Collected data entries
____________

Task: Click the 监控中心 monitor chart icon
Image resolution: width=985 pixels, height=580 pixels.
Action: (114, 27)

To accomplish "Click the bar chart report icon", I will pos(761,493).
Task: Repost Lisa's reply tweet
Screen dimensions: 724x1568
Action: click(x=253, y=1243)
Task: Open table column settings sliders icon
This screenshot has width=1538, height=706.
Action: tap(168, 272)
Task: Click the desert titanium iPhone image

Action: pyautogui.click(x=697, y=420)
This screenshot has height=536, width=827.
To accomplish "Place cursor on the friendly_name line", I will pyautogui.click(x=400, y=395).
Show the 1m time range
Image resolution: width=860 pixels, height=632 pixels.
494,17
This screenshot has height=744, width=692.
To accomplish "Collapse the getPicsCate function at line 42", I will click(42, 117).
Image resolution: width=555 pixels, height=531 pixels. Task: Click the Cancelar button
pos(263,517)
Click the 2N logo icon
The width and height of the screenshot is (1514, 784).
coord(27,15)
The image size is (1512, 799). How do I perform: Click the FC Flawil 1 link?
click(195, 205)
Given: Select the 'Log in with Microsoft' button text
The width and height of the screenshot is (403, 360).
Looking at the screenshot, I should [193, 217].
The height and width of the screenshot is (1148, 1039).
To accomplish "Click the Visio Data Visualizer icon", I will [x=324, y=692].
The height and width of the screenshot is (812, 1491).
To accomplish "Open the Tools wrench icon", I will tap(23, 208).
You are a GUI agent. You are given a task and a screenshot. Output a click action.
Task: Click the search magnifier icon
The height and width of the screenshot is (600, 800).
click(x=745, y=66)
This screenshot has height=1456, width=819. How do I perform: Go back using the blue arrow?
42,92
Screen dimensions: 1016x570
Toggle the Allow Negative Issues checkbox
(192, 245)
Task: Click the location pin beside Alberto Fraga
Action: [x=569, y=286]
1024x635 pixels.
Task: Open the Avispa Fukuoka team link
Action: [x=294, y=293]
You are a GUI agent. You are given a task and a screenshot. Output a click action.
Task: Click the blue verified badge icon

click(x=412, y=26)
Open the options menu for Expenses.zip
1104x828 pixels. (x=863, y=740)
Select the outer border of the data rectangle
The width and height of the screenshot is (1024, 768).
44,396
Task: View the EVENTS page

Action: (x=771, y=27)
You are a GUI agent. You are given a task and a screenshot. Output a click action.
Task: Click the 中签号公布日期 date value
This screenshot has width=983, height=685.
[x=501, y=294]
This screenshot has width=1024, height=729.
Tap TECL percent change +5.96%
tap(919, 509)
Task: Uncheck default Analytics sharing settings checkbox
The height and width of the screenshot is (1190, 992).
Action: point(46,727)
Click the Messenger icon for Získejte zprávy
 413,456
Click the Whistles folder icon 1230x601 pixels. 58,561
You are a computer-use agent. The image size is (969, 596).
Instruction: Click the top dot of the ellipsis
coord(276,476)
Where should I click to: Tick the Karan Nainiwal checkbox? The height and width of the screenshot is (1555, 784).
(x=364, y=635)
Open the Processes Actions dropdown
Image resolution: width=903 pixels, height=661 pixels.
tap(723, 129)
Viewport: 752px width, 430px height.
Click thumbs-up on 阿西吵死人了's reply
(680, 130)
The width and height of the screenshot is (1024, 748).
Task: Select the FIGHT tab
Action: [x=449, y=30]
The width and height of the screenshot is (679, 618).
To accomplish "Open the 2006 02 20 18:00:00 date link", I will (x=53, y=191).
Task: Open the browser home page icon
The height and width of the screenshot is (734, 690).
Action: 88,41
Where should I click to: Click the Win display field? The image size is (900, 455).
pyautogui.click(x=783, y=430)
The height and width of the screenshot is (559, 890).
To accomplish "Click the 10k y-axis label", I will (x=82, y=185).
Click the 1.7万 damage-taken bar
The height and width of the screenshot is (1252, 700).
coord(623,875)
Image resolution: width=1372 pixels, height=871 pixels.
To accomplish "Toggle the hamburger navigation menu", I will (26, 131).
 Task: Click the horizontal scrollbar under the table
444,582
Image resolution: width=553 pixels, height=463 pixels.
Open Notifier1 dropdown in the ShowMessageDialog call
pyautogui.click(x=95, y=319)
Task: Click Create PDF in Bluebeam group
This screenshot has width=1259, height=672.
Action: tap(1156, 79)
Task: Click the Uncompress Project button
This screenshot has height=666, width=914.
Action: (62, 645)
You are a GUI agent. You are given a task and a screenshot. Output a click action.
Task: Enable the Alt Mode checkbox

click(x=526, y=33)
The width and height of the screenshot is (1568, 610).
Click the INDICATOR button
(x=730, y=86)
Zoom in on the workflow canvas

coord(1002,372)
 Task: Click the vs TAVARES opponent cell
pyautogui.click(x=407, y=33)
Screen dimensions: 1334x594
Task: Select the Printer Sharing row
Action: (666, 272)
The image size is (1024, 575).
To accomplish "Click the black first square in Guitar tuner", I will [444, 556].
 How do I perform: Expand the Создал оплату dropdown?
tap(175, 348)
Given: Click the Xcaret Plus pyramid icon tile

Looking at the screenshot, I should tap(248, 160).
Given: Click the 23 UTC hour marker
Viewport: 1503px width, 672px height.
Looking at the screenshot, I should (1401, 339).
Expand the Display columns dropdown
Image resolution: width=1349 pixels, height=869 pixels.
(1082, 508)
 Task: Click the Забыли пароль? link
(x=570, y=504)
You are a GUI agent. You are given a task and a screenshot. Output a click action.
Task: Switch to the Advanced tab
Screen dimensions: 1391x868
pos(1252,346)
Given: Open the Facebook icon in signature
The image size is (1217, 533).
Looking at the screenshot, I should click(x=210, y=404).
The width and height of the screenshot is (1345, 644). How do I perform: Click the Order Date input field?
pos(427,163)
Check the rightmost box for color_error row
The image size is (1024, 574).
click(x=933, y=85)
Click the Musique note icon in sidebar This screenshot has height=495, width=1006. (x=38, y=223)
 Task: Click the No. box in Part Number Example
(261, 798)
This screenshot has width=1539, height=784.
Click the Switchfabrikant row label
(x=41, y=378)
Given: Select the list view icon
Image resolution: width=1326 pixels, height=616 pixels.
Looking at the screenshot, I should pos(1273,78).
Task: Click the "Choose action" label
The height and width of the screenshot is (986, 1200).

____________

EXERCISE INSTRUCTIONS — With "settings" as the string to look for, count the matching lines in the entries above and report only the number.

OUTPUT OF THE TASK — 2